**Text extract**
——————
### Scraping NLB books that I have bookmarked 

In [1]:
%load_ext autoreload
%autoreload 2

In [2]:
from selenium.webdriver.common.by import By
from selenium.webdriver.support.ui import WebDriverWait
from selenium.webdriver.support import expected_conditions as EC

In [3]:
from bs4 import BeautifulSoup as bs
from selenium import webdriver
from glob import glob
from tqdm import tqdm
import pandas as pd
import warnings
import pygsheets
import math
import time
import re
import os

In [4]:
# Some notebook configs
warnings.filterwarnings('ignore')
pd.set_option('display.max_colwidth', 1000)

In [5]:
from nlb_fun import *

### Clean files first 
- If you have ran this script before, information from each book is saved as a rtf file in your local machine. 
- To ensure that there is no overlaps, these rtf files are checked and removed everytime you re-run your script

In [6]:
file_list = glob("*.rtf")
len(file_list)

0

In [7]:
for files in file_list:
    os.remove(files)

### Go to start the scraping 

In [8]:
browser = activate_chrome_selenium_latest(have_pic=False, is_headless=False)



Current google-chrome version is 94.0.4606
Get LATEST driver version for 94.0.4606
Driver [/Users/cliff/.wdm/drivers/chromedriver/mac64/94.0.4606.61/chromedriver] found in cache


In [9]:
auth_csv_file: str = os.environ['nlb_login']

info = pd.read_csv(auth_csv_file)
account_name: str = info['values'][0]
password: str = info['values'][1]

browser = log_in_nlb(browser, account_name, password)

### Add hit to get number of page iterations needed 

In [10]:
url_link = "https://www.nlb.gov.sg/mylibrary/Bookmarks"    
browser.get(url_link)
soup = bs(browser.page_source, 'html5lib')

In [11]:
max_records = float(soup.find_all("div", text=re.compile("Showing"))[0].text.split(" ")[-2])
range_list = range(1, int(math.ceil(max_records / 20)) + 1)
range_list

range(1, 5)

### Loop through the pages! 

In [12]:
book_urls_dict = dict()

browser.get("https://www.nlb.gov.sg/mylibrary/Bookmarks")
soup = bs(browser.page_source, 'html5lib')
book_urls_dict[0] = list(set(get_book_urls_on_page(soup)))
time.sleep(1)

for i in range_list:
    try:
        browser.find_element_by_xpath('//*[@id="bookmark-folder-content"]/div[2]/button[6]').click()
        time.sleep(1)
        soup = bs(browser.page_source, 'html5lib')
        book_urls_dict[i] = list(set(get_book_urls_on_page(soup)))
    except:
        break

In [13]:
all_book_url_lists = list()
——————
**Objective 1**
Render part of the records as a Markdown table with the columns "No." and "Record line", leaving out blank lines. Begin at the line that contains "You are a computer-use agent. 750x960 pixels." and stop after the line that contains "click(x=53, y=31)".
**Objective 2**
Write the next part of the notebook on scraping NLB bookmarked books, picking up after its final line of code.
The records have no connection to the notebook on scraping NLB bookmarks.

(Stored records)
——————
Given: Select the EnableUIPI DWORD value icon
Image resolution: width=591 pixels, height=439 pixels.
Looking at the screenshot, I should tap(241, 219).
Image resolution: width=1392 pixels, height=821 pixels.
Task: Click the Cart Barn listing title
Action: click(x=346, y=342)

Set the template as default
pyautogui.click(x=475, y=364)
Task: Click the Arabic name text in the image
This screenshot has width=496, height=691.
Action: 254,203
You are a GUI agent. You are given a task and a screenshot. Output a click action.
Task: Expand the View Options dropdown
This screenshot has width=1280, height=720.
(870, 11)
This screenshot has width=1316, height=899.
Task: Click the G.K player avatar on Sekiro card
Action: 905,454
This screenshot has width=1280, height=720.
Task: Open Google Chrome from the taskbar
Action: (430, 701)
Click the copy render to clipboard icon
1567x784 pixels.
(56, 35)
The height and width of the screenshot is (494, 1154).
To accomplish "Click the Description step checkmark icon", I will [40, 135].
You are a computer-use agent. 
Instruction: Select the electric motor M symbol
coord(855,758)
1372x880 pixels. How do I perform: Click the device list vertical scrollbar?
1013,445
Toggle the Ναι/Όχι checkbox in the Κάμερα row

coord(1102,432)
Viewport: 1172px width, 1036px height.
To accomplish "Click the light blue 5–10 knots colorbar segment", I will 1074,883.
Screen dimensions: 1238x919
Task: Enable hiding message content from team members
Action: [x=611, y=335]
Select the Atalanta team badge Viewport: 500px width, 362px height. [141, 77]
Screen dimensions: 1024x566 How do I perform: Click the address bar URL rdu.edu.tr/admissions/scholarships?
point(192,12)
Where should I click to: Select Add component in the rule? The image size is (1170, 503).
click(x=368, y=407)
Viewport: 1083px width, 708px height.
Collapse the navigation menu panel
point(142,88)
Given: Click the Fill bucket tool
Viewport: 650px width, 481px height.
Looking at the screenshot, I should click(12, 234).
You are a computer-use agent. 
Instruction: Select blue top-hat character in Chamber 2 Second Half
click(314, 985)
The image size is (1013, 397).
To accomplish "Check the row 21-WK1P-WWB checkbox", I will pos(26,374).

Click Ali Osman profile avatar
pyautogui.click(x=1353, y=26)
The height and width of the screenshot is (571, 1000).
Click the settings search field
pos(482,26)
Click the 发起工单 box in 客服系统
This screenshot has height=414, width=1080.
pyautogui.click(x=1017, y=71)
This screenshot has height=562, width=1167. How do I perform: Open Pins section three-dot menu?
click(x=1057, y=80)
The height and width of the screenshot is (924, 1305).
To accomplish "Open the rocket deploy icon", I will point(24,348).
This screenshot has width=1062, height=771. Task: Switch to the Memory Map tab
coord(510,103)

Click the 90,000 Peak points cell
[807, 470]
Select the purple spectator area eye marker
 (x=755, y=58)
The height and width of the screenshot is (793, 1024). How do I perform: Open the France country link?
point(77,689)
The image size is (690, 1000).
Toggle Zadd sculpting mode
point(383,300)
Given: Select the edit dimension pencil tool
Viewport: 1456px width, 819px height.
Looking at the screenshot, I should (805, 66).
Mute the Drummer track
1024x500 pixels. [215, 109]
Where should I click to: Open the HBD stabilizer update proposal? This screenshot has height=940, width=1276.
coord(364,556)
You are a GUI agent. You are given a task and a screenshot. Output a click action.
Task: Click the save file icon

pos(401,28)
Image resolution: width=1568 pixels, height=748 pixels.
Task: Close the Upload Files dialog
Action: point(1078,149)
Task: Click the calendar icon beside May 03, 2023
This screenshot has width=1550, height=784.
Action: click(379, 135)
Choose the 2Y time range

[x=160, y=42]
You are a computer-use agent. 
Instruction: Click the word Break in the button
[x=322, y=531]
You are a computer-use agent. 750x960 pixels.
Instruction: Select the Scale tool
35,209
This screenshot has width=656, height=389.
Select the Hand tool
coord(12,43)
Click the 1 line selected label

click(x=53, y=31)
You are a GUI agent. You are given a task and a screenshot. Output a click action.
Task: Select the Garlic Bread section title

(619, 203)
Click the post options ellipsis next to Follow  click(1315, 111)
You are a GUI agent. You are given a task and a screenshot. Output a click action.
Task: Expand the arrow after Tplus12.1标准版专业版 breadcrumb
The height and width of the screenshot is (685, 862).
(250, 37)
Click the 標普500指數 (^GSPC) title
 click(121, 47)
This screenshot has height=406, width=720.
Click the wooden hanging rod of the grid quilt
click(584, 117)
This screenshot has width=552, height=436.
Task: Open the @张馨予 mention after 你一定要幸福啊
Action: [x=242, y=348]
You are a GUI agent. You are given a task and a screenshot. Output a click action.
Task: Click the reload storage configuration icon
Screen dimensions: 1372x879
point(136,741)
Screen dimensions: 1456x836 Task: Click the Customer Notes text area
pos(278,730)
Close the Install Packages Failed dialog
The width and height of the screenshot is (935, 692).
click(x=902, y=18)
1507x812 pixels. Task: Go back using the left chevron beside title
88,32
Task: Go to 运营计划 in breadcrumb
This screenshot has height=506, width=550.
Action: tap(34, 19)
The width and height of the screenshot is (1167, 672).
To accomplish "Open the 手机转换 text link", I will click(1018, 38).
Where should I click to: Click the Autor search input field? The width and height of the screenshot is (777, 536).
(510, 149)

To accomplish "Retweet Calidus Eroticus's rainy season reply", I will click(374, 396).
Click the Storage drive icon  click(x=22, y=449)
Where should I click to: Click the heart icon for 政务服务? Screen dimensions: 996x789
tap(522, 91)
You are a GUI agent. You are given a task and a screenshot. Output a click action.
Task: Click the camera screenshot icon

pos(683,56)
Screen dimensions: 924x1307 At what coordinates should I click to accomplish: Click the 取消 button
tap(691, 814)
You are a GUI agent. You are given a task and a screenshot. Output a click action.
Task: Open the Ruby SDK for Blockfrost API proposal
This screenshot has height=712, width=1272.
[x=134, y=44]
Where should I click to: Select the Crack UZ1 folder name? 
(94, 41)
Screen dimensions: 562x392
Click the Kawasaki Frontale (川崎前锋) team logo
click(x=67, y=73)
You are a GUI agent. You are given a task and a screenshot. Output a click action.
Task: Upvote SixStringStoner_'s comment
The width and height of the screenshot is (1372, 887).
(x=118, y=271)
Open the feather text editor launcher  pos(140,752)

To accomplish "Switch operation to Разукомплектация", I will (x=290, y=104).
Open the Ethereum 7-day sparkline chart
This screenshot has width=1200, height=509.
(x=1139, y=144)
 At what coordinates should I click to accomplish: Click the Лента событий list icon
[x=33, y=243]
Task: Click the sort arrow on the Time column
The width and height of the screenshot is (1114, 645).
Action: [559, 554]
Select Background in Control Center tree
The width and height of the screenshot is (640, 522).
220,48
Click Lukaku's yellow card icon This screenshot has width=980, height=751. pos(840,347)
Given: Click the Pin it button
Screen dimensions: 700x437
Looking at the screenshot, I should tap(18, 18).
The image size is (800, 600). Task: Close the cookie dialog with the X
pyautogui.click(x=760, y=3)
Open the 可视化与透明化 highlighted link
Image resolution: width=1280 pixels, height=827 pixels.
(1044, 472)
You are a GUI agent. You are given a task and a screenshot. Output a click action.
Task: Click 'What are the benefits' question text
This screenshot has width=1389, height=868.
——————
**Result 1**
| No. | Record line |
|---|---|
| 1 | You are a computer-use agent. 750x960 pixels. |
| 2 | Instruction: Select the Scale tool |
| 3 | 35,209 |
| 4 | This screenshot has width=656, height=389. |
| 5 | Select the Hand tool |
| 6 | coord(12,43) |
| 7 | Click the 1 line selected label |
| 8 | click(x=53, y=31) |

**Result 2**
for i in range(0, len(book_urls_dict)):
    all_book_url_lists = all_book_url_lists + book_urls_dict[i]

In [14]:
len(all_book_url_lists)

74

In [15]:
browser.close()

#### Note
- This is a troublsome script to go to each link that I have, and see if I am on the link with the correct book info. If not, it means that I still need to do more clickings.
- **Brace yourself.** Because this portion of the code goes through each book to get the relevant information, this part can be quite slow if you have quite a few books in your bookmark

In [16]:
def return_needed_url(id_: str):
    return f"https://eservice.nlb.gov.sg/item_holding.aspx?id={id_}&type=bid&app=mylibrary"

def nlb_page_crawl(selenium_browser, url_link: str):
    id_ = re.findall(r'\d+', url_link)[-1]
    new_url = return_needed_url(id_)

    selenium_browser.get(new_url)
    time.sleep(10)
    return bs(selenium_browser.page_source, 'html5lib')

def extract_table_values(selenium_obj, tag: str) -> list:
    """
    Extracting values from a HTML` table structure based on tag
    """
    output = []
    for col in selenium_obj.find_all(tag):
        output.append(col)
    return output

def extract_table_values_nested(selenium_obj, input_1, input_2):
    """
    Accounts for nested table tags in a HTML table.
    """
    output = []

    for i in extract_table_values(selenium_obj, input_1):
        output.append(extract_table_values(i, input_2))
        
    return output

In [43]:
def extract_info_from_nlb_book_page(selenium_browser, url_link :str):
    selenium_page = nlb_page_crawl(selenium_browser, url_link)

    for i in selenium_page.find_all(class_= 'table table-bordered table-striped table-list'):
        col_names = extract_table_values(i, 'th')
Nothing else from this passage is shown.